* **What the task asks**:
Return an exact copy of the data, starting at its first line and ending at the line that contains "Expand vendor frames (79, 179)", minus any pictures.

* **Dataset entries**:
——
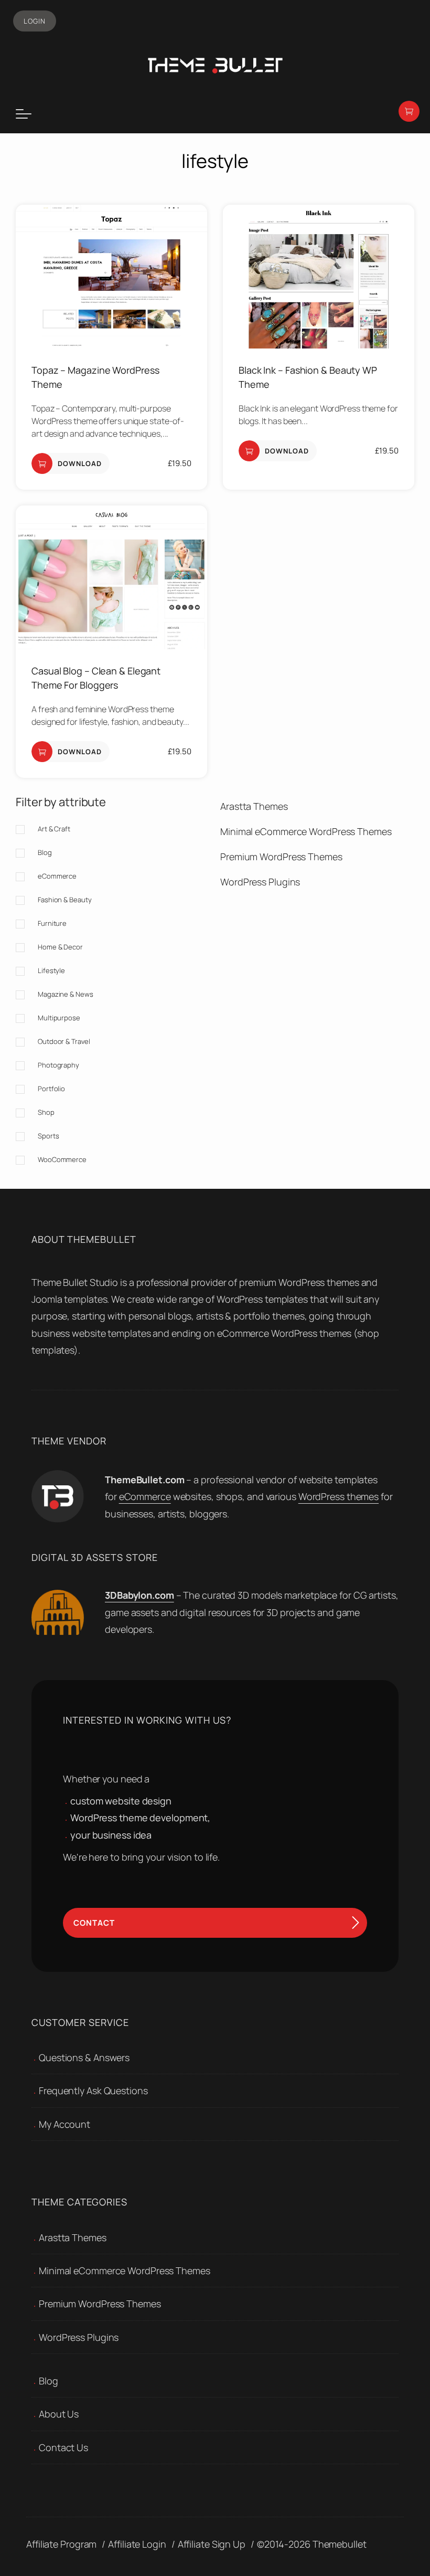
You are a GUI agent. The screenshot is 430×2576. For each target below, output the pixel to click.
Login (35, 21)
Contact (94, 1922)
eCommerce (145, 1496)
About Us (59, 2414)
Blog (48, 2380)
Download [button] (80, 463)
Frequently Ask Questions (93, 2090)
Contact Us (63, 2447)
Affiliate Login (137, 2544)
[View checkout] (409, 111)
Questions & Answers (84, 2057)
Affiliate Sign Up (211, 2544)
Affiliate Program (61, 2544)
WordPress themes (338, 1496)
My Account (64, 2124)
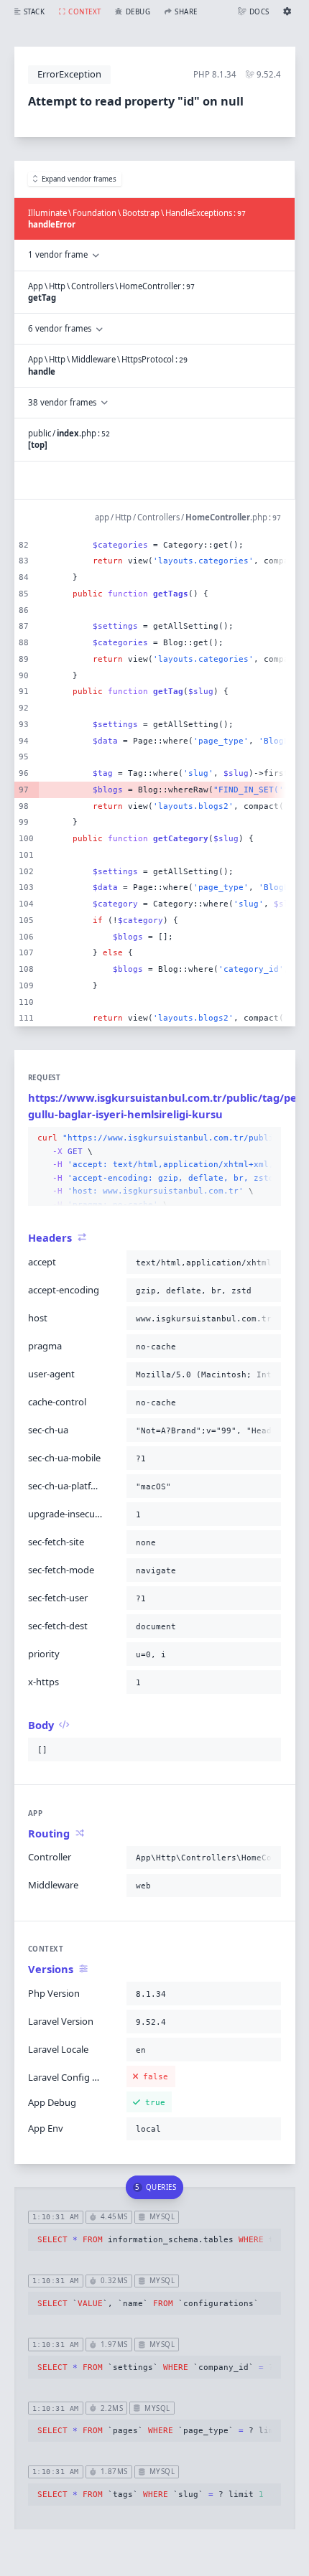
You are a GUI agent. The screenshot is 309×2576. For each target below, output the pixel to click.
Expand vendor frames (79, 179)
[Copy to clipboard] (267, 1138)
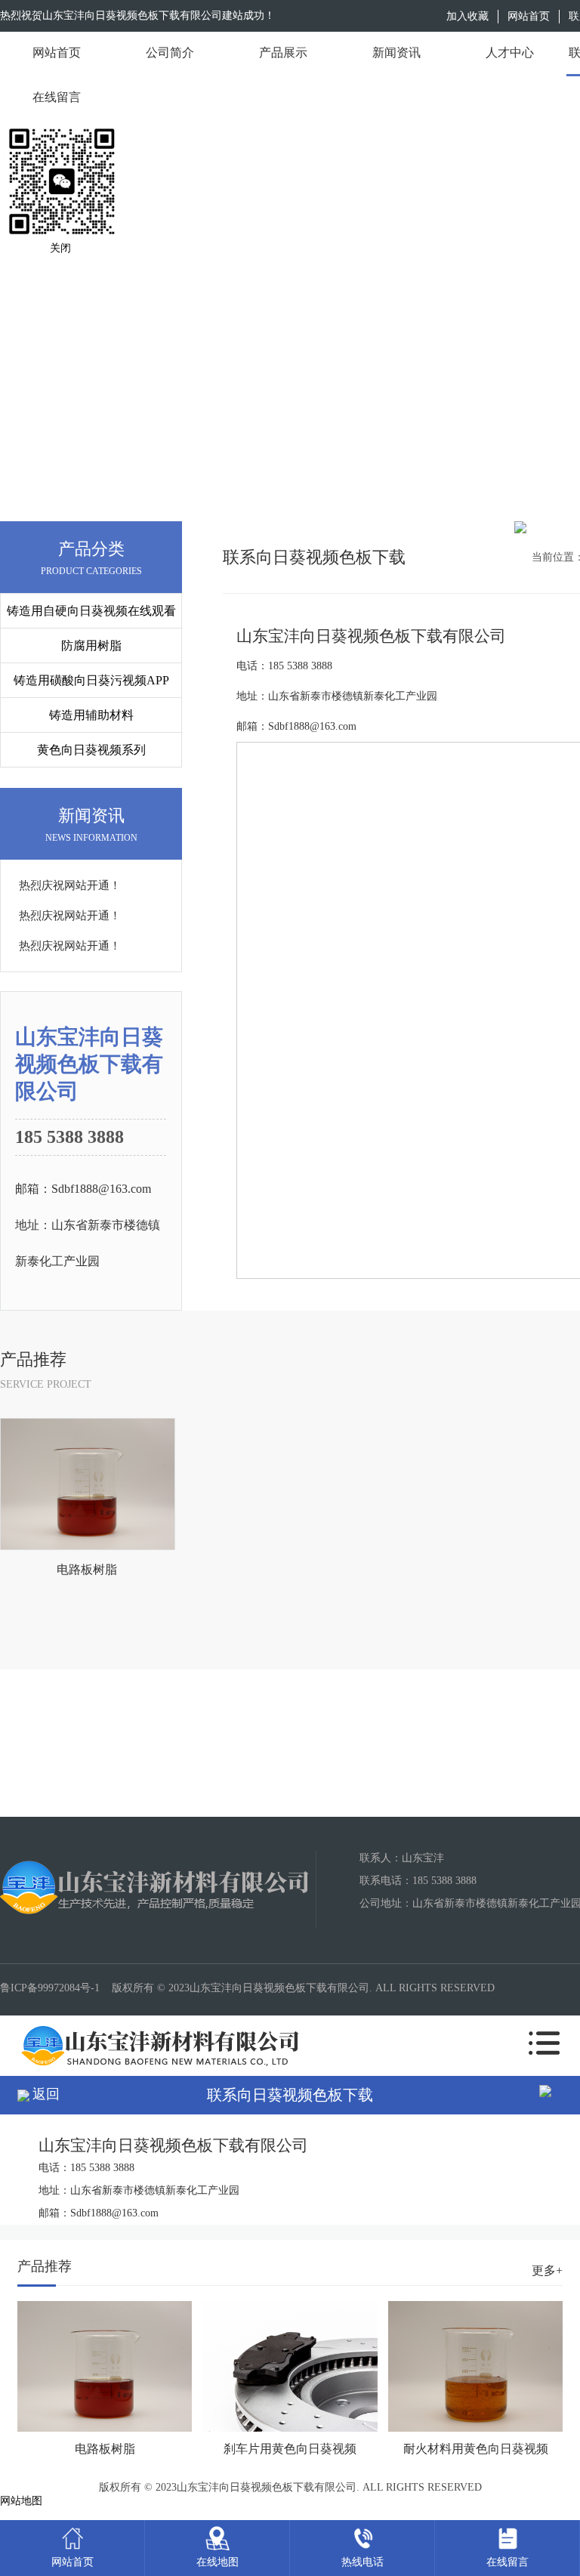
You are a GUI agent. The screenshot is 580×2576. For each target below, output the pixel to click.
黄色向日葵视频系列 (91, 749)
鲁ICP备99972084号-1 (50, 1988)
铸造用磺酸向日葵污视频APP (91, 680)
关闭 (60, 248)
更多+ (547, 2270)
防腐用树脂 (91, 645)
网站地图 (21, 2501)
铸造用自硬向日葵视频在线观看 (91, 610)
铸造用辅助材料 (91, 715)
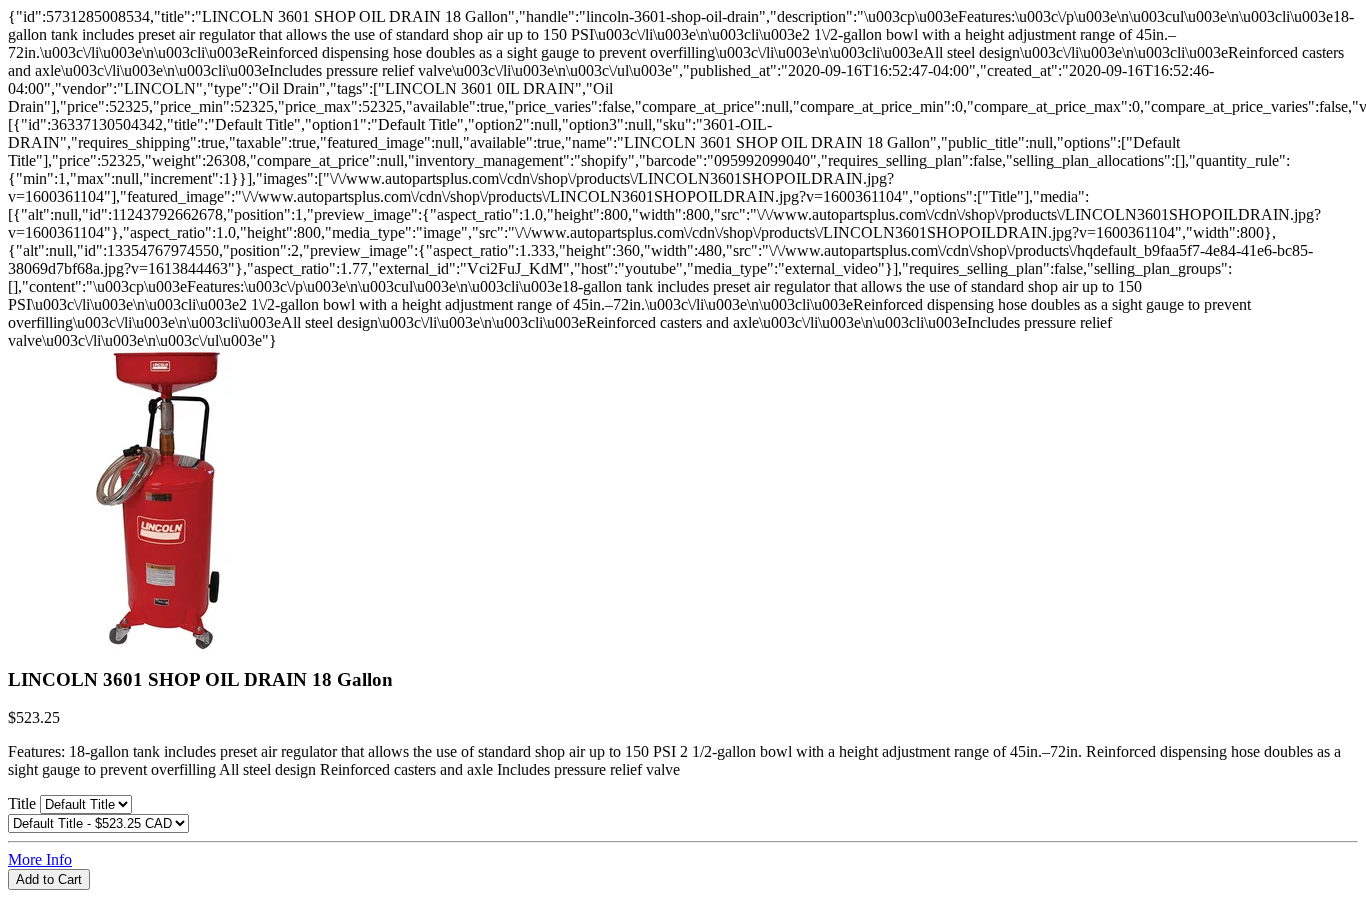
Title (24, 803)
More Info (40, 859)
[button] (683, 899)
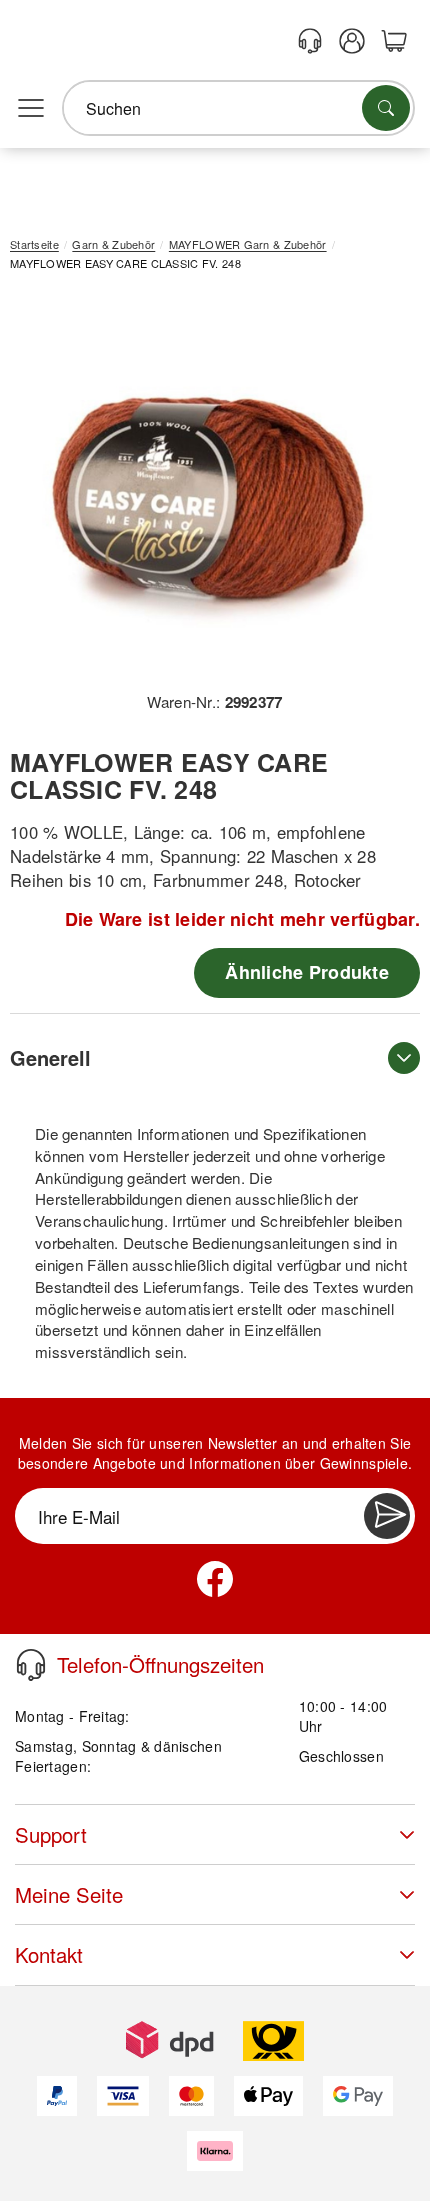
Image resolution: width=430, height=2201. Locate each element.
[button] (207, 488)
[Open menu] (31, 109)
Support (51, 1834)
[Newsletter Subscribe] (387, 1516)
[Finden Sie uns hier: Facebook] (215, 1579)
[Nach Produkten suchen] (386, 108)
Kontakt (49, 1954)
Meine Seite (69, 1894)
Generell (50, 1057)
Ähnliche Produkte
——
* **Output of the exercise**:
You are a GUI agent. The screenshot is 430×2576. For each target below, output the pixel to click.
Login (35, 21)
Contact (94, 1922)
eCommerce (145, 1496)
About Us (59, 2414)
Blog (48, 2380)
Download [button] (80, 463)
Frequently Ask Questions (93, 2090)
Contact Us (63, 2447)
Affiliate Login (137, 2544)
[View checkout] (409, 111)
Questions & Answers (84, 2057)
Affiliate Sign Up (211, 2544)
Affiliate Program (61, 2544)
WordPress themes (338, 1496)
My Account (64, 2124)
You are a GUI agent. The screenshot is 309×2576. For each target below, output the pixel to click.
Expand vendor frames (79, 179)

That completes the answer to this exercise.